Modifying table preprocessing (!484) · Merge requests · ITMO-NSS-team / FEDOT

Modifying table preprocessing

Created by: Dreamlone

The preprocessing has been significantly refactored. Previously, all preprocessing functions were in pipeline.py. Now they have moved to a preprocessing module. The most important class there is DataPreprocessor. It handles "obligatory preprocessing" and "optional". The "obligatory preprocessing" includes such things as transformation of cells from "x ", " x " into "x", "x", conversion of one-dimensional targets into columns when solving classification and regression problems, exclusion of features with over 90% blanks, etc.

There is also "optional preprocessing". It consists of "imputation" and "categorical feature encoding" operations if there are no such operations in the structure of the pipeline for which preprocessing is done. If there are such operations, then this very "optional preprocessing" is not performed. How do we know that there are suitable operations in the pipeline? - For this purpose, the PipelineStructureExplorer class is implemented in preprocessing. It checks the structure of the pipeline and if it detects that if we don't fill the gaps at least somehow, the pipeline will crash, it gives a signal to DataPreprocessor to go ahead and fill the gaps before feeding data to the pipeline. So composer can always find better way to encode or fill in gaps (e.g. LabelEncoding or any other way, not OneHotEncoding). But at the same time, the pipeline won't crash even if there are no processing operations in its structure.

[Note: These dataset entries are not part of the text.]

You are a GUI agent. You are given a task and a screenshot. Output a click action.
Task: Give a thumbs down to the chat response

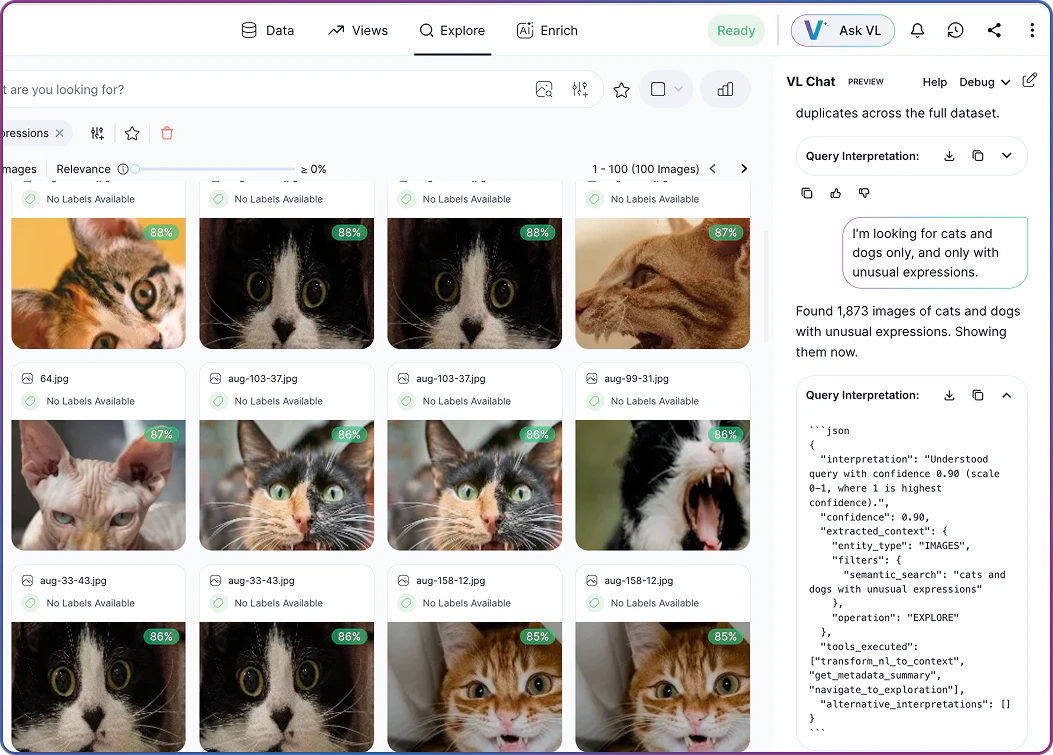pos(863,192)
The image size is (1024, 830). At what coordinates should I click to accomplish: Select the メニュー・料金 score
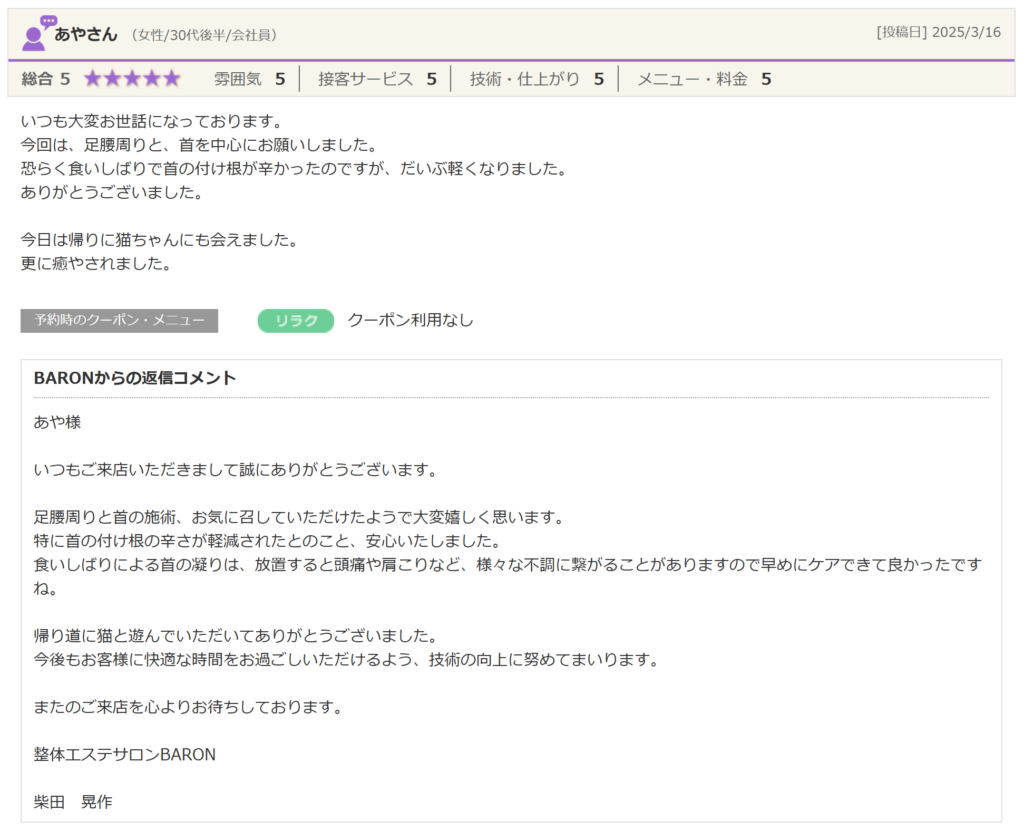tap(704, 79)
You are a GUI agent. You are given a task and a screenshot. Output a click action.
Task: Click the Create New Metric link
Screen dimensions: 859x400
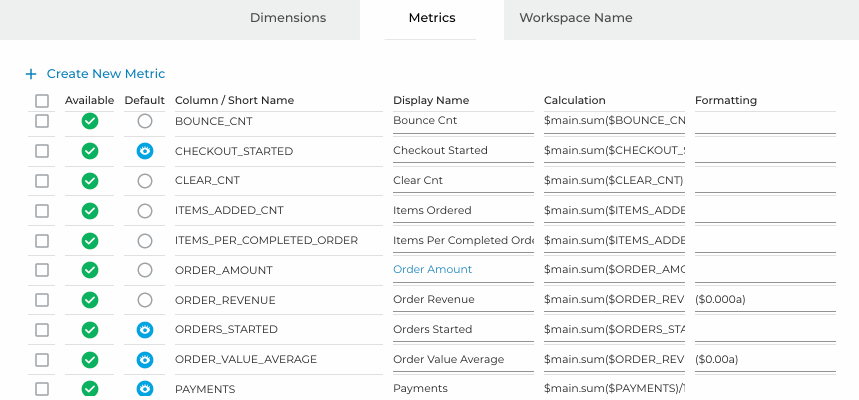tap(106, 73)
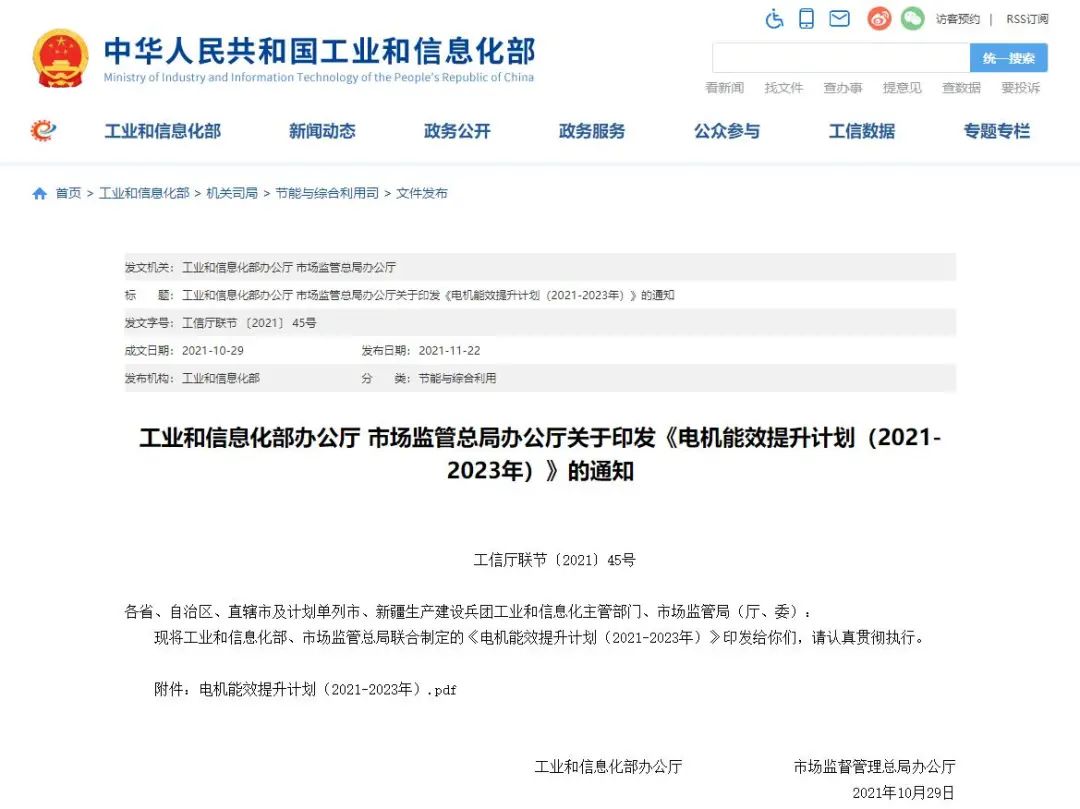This screenshot has width=1080, height=809.
Task: Open the accessibility assistance icon
Action: pyautogui.click(x=774, y=18)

Preprocessing at different levels (API and pipelining) has changed. Now preprocessing is always done at API level. As soon as it is done, the preprocessed InputData block is marked as "preprocessed" via SupplementaryData flag was_preprocessed. Then in Pipeline fit and predict methods, if data block was not preprocessed, then it starts obligatory already at Pipeline level. After that comes optional.

Did a little refactoring of API. Removed unnecessary (imho) ApiFacade, which simply duplicated the functionality of Fedot class. Changed names of classes for more clear (again, imho). Also put some repeating variables into state variables. Also got rid of multiple inheritance.